Toronto Sun city hall columnist Sue-Ann Levy and her dog Kishka were refused a ride in a Toronto cab because of the driver's religious beliefs.
Credits: Michael Peake/Toronto Sun
TORONTO - Last Monday morning at 1:30 a.m. I came out of Pearson Airport with my dachsie Kishka in tow looking for a limo to drive us home.
Kishka, as is the requirement whenever I fly to and from my home in Florida, was comfortably zipped up in his soft kennel.
He was half-asleep at that hour - and so hidden away - that the first driver in line headed towards me to start loading my luggage.
It was when he grabbed Kishka's kennel and realized a dog was in there that he turned around quickly and waved me away.
The second driver, also a visible minority, said "No" the moment I approached him.
The second driver - who works for McIntosh Limousine - refused to give me a reason for refusing me or his name.
Thankfully, a third driver eventually pulled up. He had no issue transporting Kishka, who promptly fell asleep in his kennel the moment we hit the highway.
The fare plus tip to my midtown Toronto home was $65.
I hadn't anticipated writing a column about this.
However after I posted my plight on Facebook later that day, I soon discovered I'd opened quite the can of worms.
What I realized is that this occurs quite often not only at the airport but in Toronto proper and is happening due to religious reasons - that is, because dogs are considered unclean in certain religions.
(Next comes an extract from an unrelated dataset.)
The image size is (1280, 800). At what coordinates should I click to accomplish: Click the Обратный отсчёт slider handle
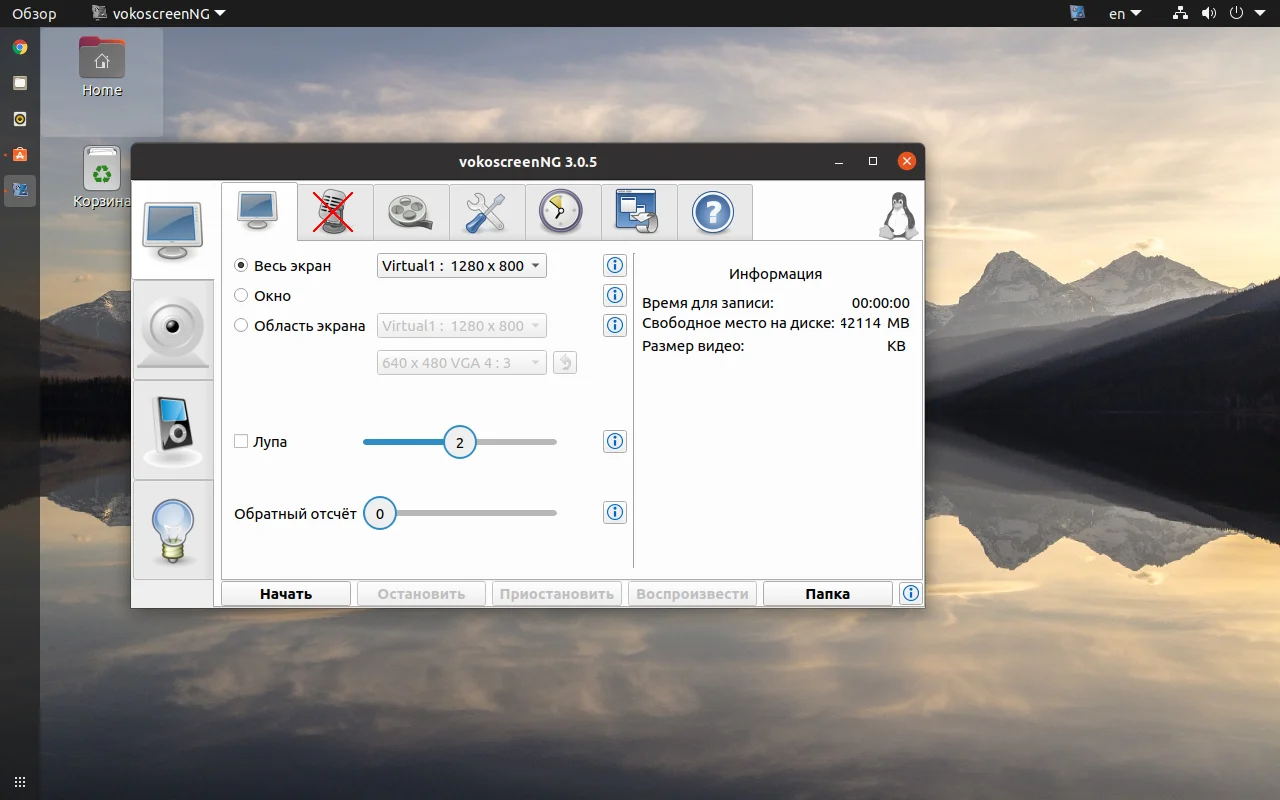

In fact, Gail Beck-Souter, general manager of Beck Taxi that operates about 900 cars in Toronto, confirms that if certain Muslims take a dog in their vehicle, they are required to go home and shower afterwards (before they pray).
It would seem that the Greater Toronto Airports Authority (GTAA) which licenses limos that pick up at Pearson airport and the companies that operate out of the airport have bent over backwards to accommodate the religious demands of their drivers - who clearly have strength in numbers.
McIntosh Limousine manager Anne Ruddy claimed the driver who turned me down, a gentleman from India, did so because he "doesn't have to" take dogs.
But the driver would have to take Kishka if he was a service dog - that's the "law," she said.
She denied Muslim drivers in their fleet would ever turn down dogs for religious reasons contending it has more to do with "them being scared" of dogs.
Asked how she felt about a woman being denied a ride at 1:30 a.m., Ruddy said she "hates the idea" but they have to "abide by the GTAA rules" - they "don't have a choice."
I had to laugh when I read the description of their drivers on the McIntosh website, most particularly this gem: "Our drivers have taken sensitivity training..."
Guess that sensitivity training didn't include the part about not leaving a woman stranded at 1:30 a.m.
The GTAA isn't much better.
Spokeswoman Trish Krale confirmed that drivers are "not required" to take passengers with animals and if they do, they must give their vehicle a "full interior cleaning" after a ride due to dander and allergies.
However, they are not entitled to turn down someone travelling with a service animal - after which a "full cleaning" would also be required.
Although I'm not ruling out the people who are allergic to dogs, I suspect the "full cleaning" issue has been driven entirely by the religious demands of the drivers.
Besides, it's absolute B.S., in my view. Does that mean whenever a limo picks up my partner and I with our two dogs, they have to take it off the road right after to clean it? We've never been told that by any drivers.
One doesn't have to go further than the GTAA website to note how far their Consultative Committee on Taxicabs and Limousines (CCTL) will go to pander to the drivers.
One of their issues in the minutes of this past January is to have their Prayer Room relocated from the international departures area of Terminal 3 to the domestic arrivals area.
The committee also engaged in "considerable discussion" at that time around a request for special trailers to be set up in the winter months for drivers who have to pray five times a day.
Souter tells me while they "don't like it" they do give their drivers the option of not taking a dog and sometimes it is "difficult" to find a car that will take dogs.
"Some feel unclean (with dogs)," she said, adding that a "small percentage" will also not pick people up at the liquor store.
She says some will use allergies as an excuse when their concern is really religious.
Kudos to Souter for being, shall we say, less than politically correct about this issue.
Last I looked this is Canada. Seeing as they've chosen to move here for presumably a better life, the least we can expect is that they assimilate.
If these drivers have issues with dogs, maybe they should find another job so they don't have to deal with the public - and don't leave a woman stranded at 1:30 a.m.